→ Task input:
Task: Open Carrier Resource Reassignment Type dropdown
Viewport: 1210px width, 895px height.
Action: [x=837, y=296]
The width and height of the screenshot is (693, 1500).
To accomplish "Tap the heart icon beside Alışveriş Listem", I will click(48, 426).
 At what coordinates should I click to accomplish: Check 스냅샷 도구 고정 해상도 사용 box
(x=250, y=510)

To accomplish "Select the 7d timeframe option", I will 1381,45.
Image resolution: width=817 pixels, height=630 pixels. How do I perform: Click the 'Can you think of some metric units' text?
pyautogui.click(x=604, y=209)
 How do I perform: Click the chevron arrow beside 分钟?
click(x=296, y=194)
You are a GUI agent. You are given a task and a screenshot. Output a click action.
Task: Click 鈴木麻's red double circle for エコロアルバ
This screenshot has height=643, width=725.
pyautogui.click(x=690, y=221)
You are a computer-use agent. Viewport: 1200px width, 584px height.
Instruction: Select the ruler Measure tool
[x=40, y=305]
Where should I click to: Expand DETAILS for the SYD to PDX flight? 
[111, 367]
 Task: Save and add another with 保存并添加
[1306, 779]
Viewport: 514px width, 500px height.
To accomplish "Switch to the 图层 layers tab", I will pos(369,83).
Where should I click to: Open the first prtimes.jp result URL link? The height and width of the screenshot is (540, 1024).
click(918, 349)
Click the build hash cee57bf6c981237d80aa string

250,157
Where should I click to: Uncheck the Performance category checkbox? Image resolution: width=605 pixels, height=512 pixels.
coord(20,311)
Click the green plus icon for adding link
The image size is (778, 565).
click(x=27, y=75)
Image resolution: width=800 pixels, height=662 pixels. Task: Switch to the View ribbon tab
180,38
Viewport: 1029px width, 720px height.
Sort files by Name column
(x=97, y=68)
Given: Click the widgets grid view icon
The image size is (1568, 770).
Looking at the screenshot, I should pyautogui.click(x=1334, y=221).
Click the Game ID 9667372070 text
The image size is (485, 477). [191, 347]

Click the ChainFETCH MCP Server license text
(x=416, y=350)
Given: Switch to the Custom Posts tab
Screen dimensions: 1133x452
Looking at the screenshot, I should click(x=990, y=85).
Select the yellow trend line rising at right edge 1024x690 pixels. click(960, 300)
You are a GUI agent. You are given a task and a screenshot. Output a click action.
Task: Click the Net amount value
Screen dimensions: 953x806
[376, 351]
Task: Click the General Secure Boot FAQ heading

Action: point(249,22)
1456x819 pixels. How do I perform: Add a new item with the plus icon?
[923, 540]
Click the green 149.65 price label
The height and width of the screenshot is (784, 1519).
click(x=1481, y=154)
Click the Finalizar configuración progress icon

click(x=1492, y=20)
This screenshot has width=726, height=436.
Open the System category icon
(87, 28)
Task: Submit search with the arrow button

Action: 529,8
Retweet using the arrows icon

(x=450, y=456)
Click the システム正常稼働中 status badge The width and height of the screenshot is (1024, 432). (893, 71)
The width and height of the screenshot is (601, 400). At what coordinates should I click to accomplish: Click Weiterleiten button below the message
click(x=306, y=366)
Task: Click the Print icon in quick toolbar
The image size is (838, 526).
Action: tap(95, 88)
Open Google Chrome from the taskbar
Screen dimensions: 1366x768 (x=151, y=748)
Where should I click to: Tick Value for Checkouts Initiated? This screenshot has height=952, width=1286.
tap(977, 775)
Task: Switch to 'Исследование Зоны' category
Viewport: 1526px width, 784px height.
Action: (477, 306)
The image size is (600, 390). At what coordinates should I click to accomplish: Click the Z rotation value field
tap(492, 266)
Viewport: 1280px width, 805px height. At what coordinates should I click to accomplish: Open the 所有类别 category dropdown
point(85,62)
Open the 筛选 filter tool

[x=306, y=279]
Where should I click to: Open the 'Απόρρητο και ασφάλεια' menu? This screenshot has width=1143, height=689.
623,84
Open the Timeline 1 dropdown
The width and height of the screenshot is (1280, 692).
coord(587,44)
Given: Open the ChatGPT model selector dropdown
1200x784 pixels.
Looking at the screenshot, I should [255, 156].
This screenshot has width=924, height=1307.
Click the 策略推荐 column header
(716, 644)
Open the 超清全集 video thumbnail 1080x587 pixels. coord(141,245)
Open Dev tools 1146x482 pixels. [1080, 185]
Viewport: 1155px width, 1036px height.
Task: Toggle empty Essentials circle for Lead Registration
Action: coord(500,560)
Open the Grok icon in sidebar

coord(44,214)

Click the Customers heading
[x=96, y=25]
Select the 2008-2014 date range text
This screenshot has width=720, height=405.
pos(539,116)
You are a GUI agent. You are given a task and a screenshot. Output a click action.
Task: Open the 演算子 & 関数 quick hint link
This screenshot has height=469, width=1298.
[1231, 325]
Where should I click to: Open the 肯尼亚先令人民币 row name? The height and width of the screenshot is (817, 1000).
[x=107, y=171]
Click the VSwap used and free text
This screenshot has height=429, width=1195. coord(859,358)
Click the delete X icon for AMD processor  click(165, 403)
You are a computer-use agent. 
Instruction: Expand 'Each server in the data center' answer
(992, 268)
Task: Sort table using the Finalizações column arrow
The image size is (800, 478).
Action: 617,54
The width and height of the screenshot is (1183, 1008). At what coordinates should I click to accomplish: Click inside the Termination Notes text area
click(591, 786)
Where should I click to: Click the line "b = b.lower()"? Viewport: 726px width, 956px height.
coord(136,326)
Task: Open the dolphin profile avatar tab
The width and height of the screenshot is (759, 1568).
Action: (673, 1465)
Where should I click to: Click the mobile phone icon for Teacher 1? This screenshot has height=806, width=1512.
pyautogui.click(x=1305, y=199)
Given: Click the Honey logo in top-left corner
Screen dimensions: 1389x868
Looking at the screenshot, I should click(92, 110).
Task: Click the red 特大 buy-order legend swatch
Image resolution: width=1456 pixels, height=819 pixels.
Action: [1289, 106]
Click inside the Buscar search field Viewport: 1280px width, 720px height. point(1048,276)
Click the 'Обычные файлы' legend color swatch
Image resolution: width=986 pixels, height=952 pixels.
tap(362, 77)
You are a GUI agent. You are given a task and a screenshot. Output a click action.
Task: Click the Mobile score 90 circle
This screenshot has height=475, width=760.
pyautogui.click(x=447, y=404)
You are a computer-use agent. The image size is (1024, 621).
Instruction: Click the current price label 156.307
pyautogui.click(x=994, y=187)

→ Work required:
Only lines with the word "quick" are needed. Copy them from the preceding records.

→ Worked solution:
Task: Click the Print icon in quick toolbar
Task: Open the 演算子 & 関数 quick hint link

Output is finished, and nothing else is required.